**Exercise:**
Write the entries out exactly. Any images they hold stay out of the copy.

+ + + + +

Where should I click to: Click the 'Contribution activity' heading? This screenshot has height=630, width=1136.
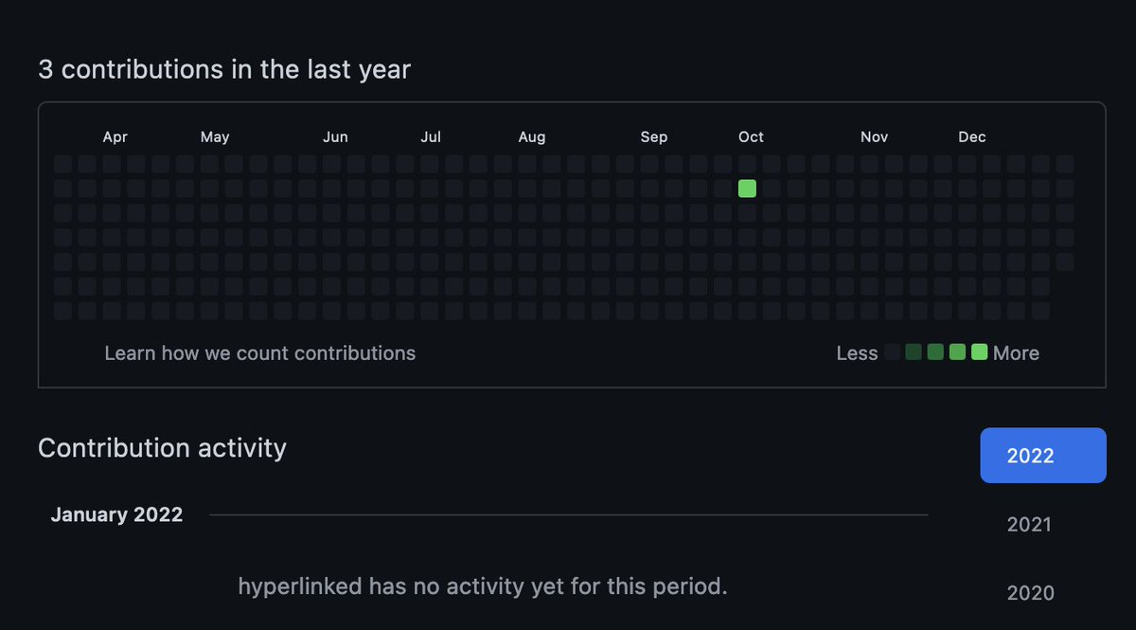pos(162,447)
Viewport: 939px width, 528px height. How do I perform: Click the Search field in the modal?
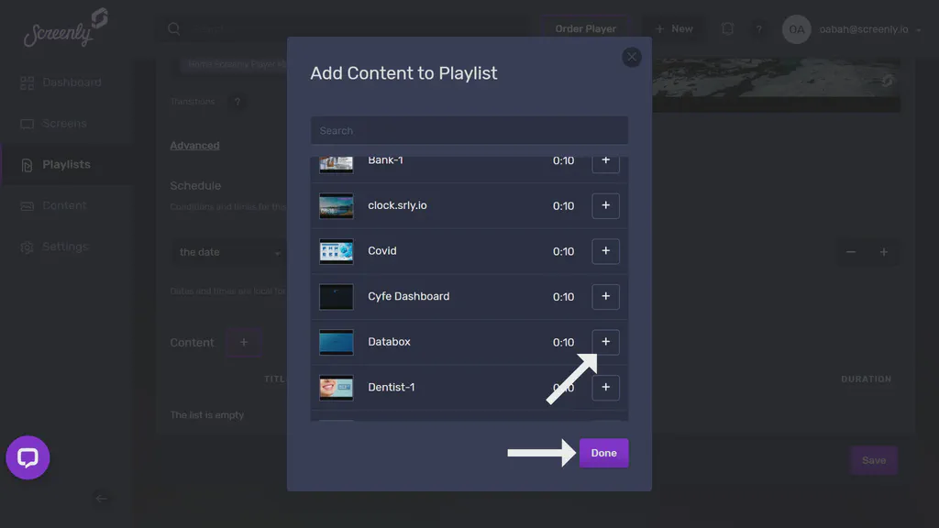(x=469, y=130)
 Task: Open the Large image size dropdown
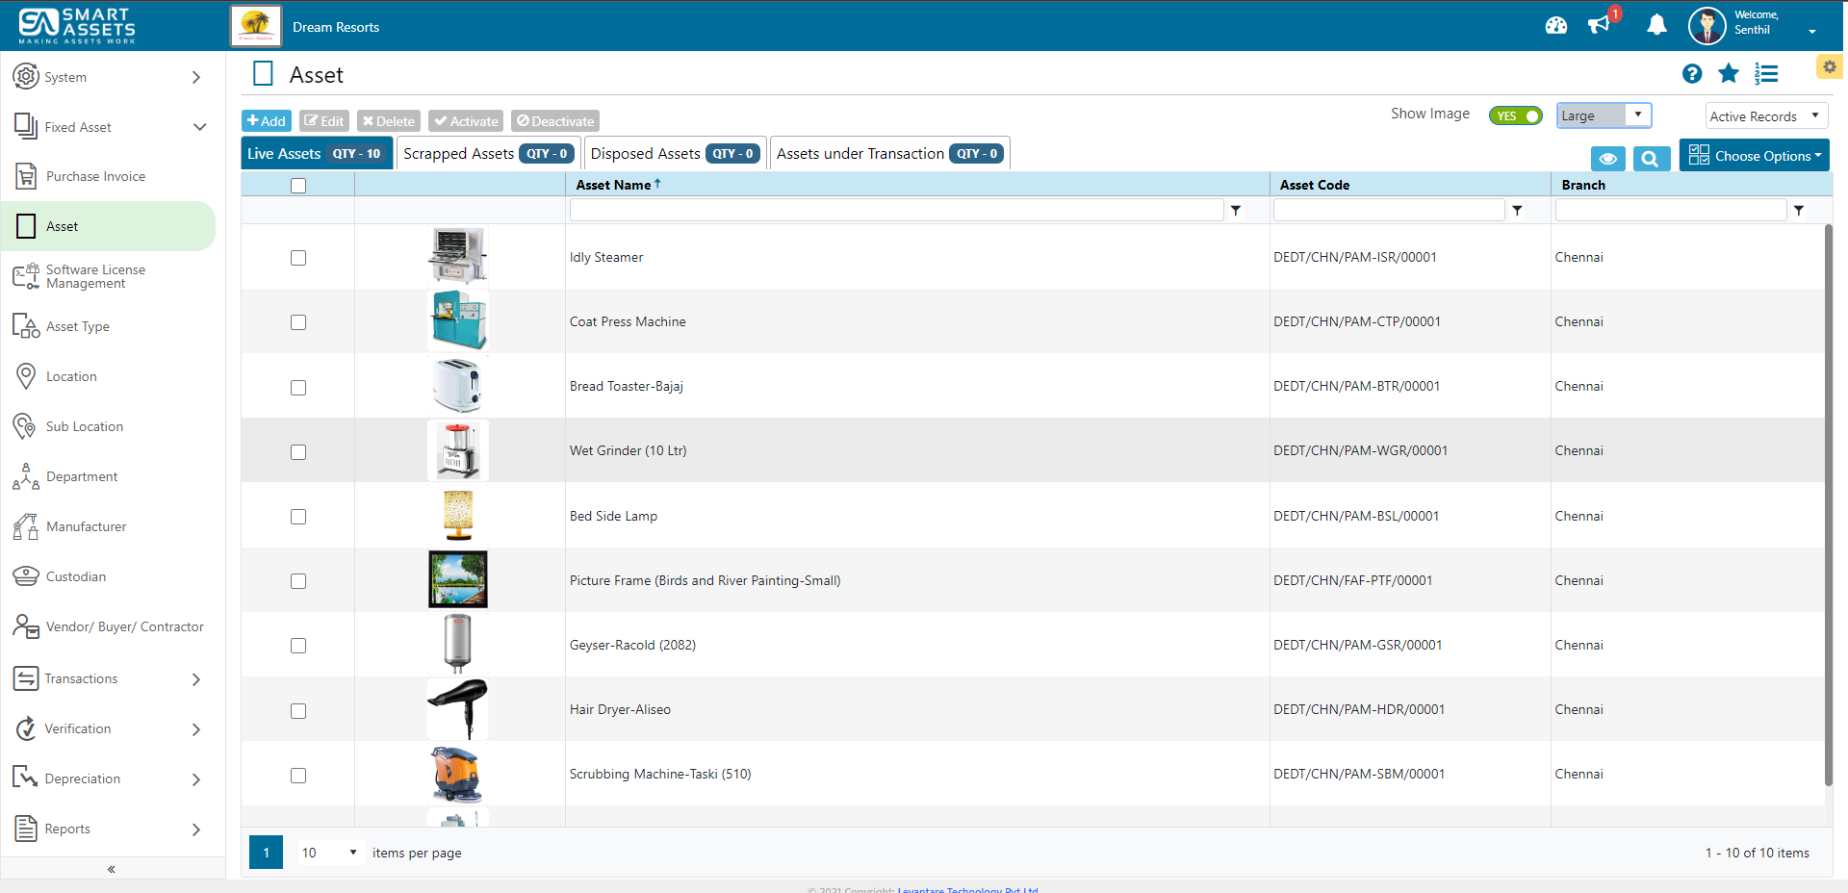1604,115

+ + + + +

**Problem solution:**
Where should I click to: Click the 'Contribution activity' heading? This screenshot has height=630, width=1136.
pos(162,447)
Viewport: 939px width, 528px height. How do I perform: Click the Search field in the modal?
(x=469, y=130)
 Task: Open the Large image size dropdown
1604,115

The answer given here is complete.